Exercise aim | Repeat exactly, and only, the lines of the entries below from the one with "At what coordinates should I click to accomplish: Delete" through the one with "Task: Click the START RUN button", both ends included.

The records |
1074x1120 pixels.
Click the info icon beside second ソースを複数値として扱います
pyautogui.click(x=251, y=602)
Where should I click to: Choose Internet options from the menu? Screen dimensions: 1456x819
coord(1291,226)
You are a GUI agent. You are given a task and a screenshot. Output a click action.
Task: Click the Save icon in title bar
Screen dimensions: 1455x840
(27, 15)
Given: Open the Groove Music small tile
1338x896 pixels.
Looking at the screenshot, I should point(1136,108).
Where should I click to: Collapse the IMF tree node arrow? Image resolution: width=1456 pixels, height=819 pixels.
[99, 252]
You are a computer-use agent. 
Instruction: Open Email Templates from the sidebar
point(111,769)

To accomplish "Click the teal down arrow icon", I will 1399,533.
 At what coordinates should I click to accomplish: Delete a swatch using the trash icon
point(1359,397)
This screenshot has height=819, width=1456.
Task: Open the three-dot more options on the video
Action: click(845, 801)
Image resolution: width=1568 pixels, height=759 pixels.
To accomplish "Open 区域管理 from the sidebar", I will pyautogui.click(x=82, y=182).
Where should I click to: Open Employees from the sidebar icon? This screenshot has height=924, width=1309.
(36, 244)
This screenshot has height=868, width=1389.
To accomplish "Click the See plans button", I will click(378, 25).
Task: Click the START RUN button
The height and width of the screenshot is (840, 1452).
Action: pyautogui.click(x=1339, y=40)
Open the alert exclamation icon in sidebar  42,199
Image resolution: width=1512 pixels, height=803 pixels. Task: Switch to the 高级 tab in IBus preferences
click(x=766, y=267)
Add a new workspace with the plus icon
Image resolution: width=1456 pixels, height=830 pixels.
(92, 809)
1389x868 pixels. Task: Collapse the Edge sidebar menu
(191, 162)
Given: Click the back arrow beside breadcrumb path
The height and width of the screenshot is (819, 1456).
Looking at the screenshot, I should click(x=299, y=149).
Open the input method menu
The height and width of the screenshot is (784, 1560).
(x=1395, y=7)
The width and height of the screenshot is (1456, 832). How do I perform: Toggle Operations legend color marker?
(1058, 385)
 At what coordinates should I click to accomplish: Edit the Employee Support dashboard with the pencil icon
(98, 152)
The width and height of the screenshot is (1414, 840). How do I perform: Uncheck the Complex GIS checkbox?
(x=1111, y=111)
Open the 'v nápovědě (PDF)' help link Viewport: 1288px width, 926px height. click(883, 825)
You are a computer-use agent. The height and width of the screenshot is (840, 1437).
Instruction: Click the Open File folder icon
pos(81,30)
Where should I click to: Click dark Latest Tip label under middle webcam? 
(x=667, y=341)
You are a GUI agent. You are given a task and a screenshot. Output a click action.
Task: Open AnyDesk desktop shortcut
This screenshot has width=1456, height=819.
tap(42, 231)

Solved problem |
 At what coordinates should I click to accomplish: Delete a swatch using the trash icon
point(1359,397)
This screenshot has height=819, width=1456.
Task: Open the three-dot more options on the video
Action: click(845, 801)
Image resolution: width=1568 pixels, height=759 pixels.
To accomplish "Open 区域管理 from the sidebar", I will pyautogui.click(x=82, y=182).
Where should I click to: Open Employees from the sidebar icon? This screenshot has height=924, width=1309.
(36, 244)
This screenshot has height=868, width=1389.
To accomplish "Click the See plans button", I will click(378, 25).
Task: Click the START RUN button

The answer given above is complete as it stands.